Take the line that contains "Task: Toggle the RPM cadence data series" as the start and the last line of the entries as the end, and print both and everything between them exactly, without the pictures.

________

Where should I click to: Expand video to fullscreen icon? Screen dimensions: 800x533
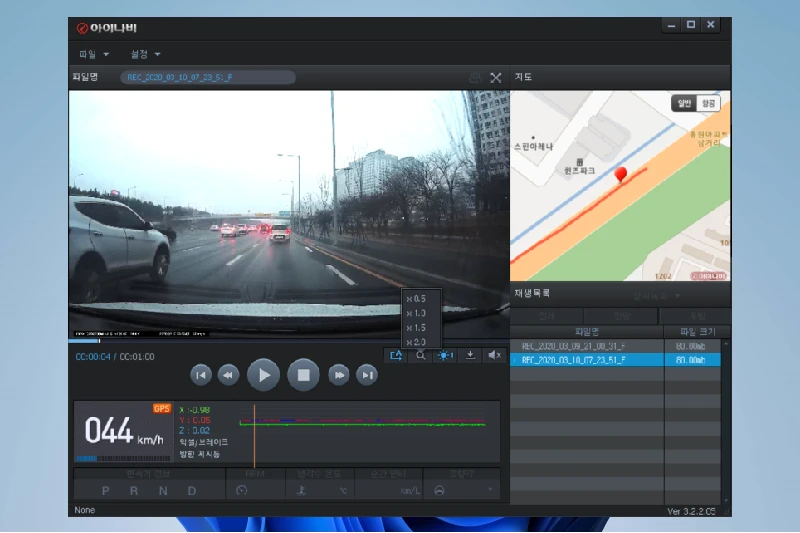click(x=495, y=78)

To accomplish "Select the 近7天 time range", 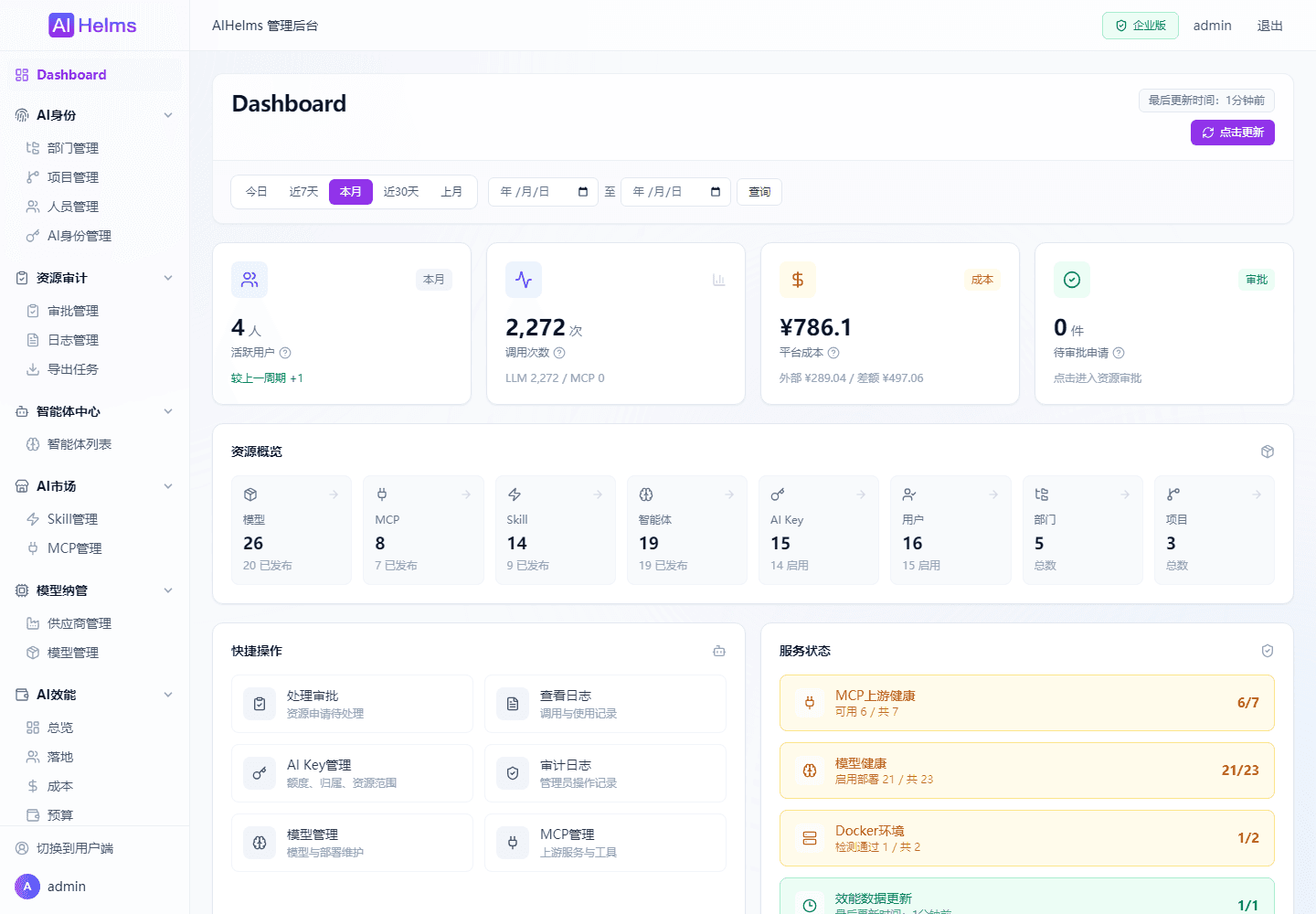I will (303, 192).
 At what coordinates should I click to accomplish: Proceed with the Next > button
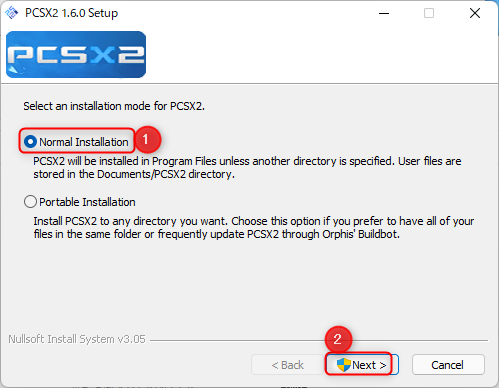362,365
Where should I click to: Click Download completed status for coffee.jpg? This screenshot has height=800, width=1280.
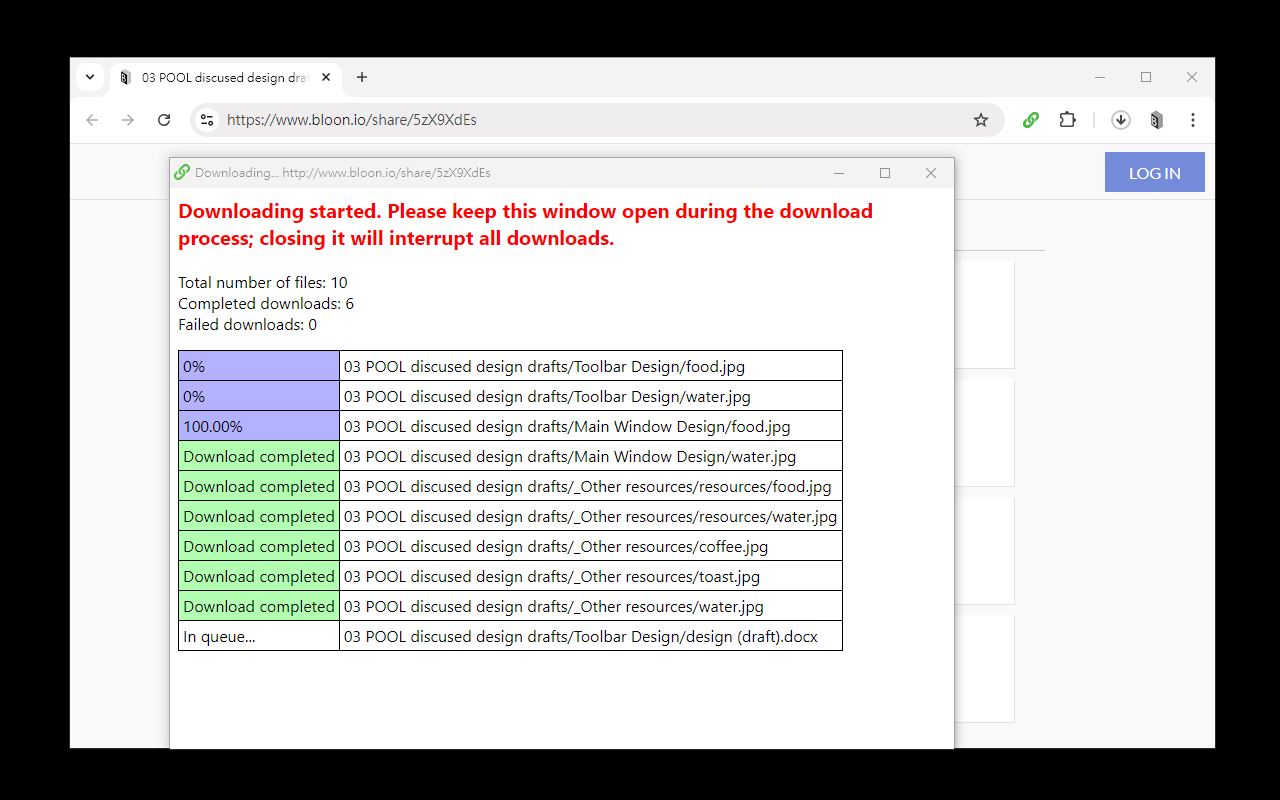point(259,546)
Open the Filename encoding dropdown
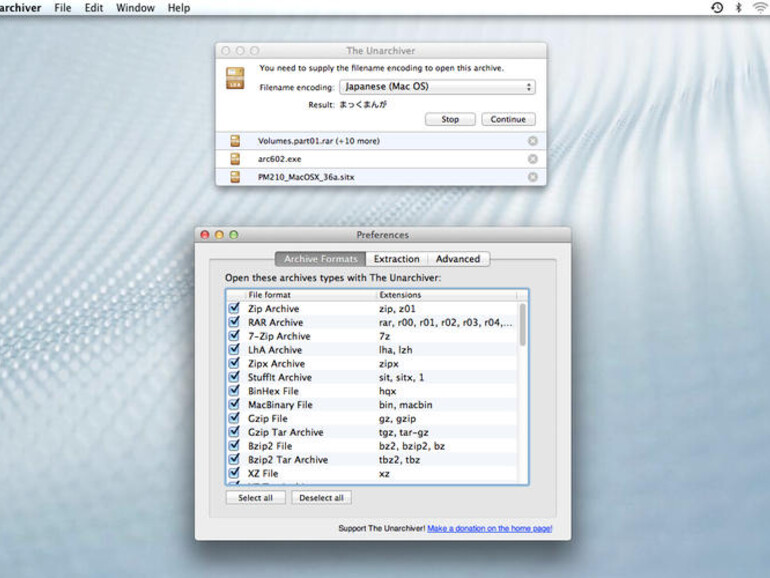 click(x=437, y=87)
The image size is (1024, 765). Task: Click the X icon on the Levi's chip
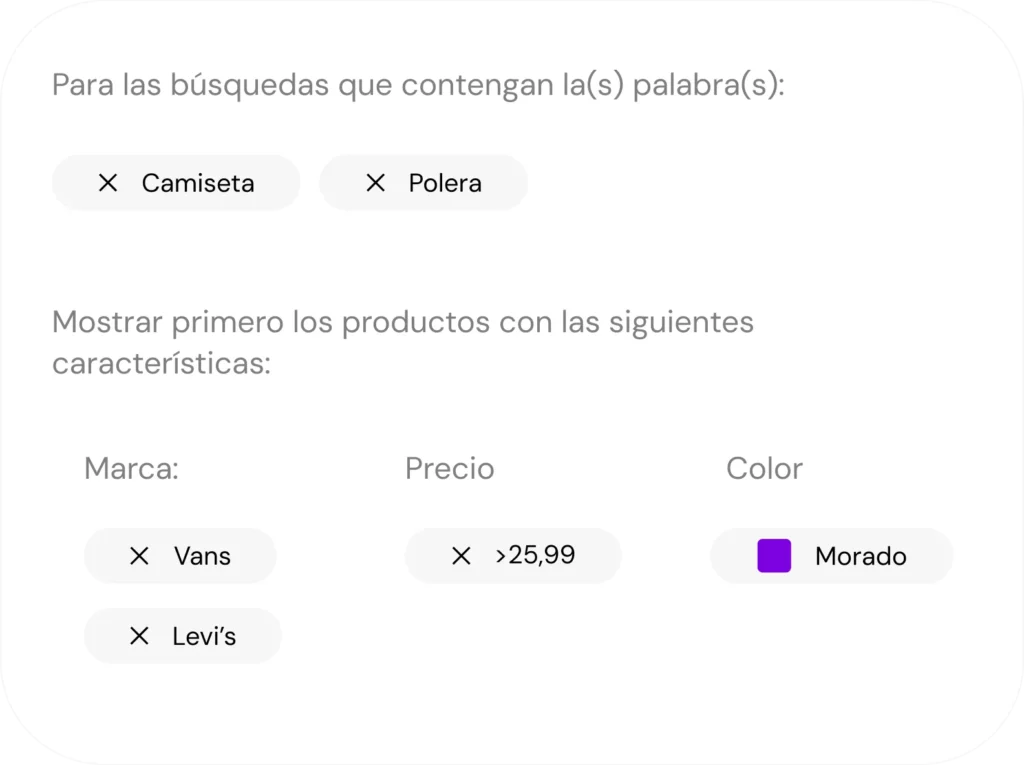pyautogui.click(x=140, y=635)
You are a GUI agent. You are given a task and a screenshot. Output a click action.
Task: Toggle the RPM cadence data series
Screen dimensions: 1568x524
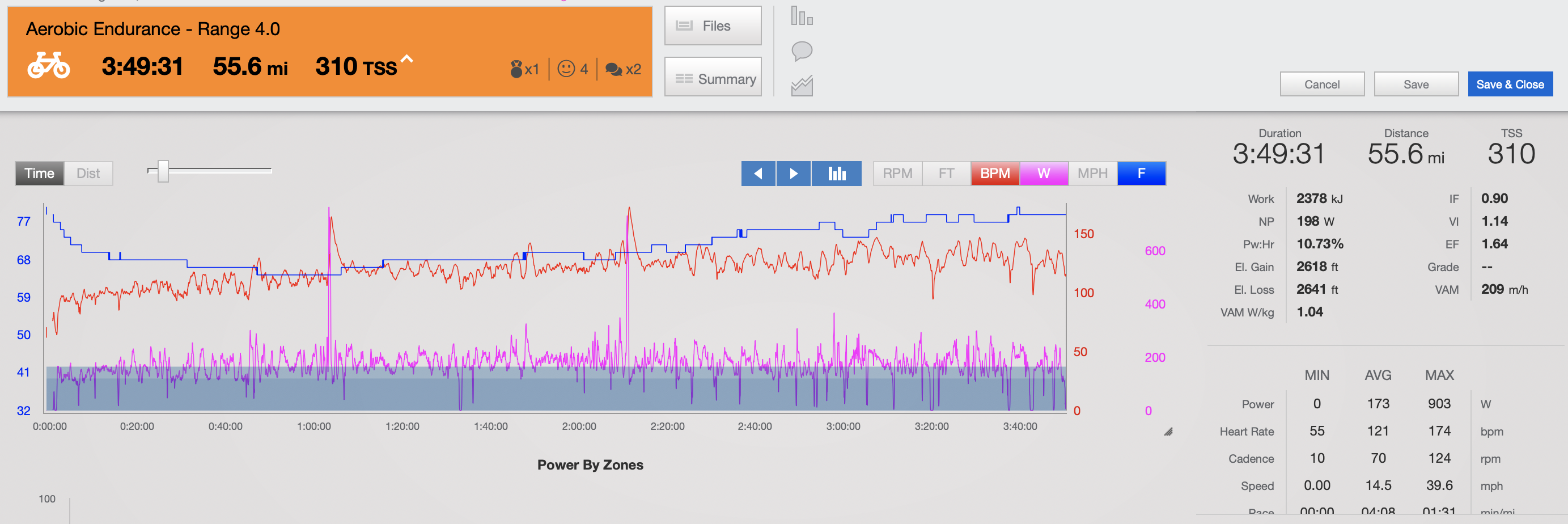click(897, 174)
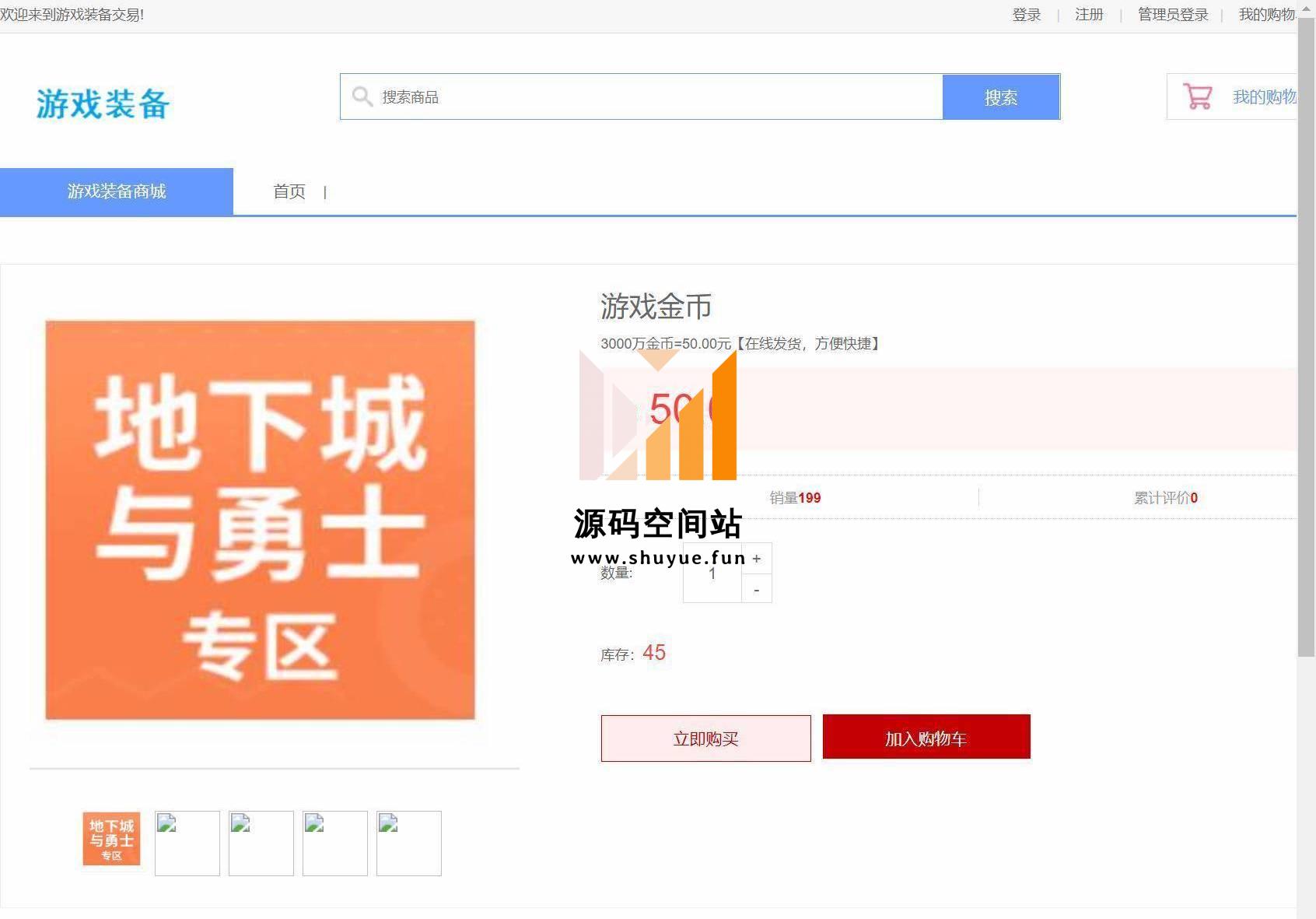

________

[Result for this task]
Task: Toggle the RPM cadence data series
Screen dimensions: 1568x524
click(897, 174)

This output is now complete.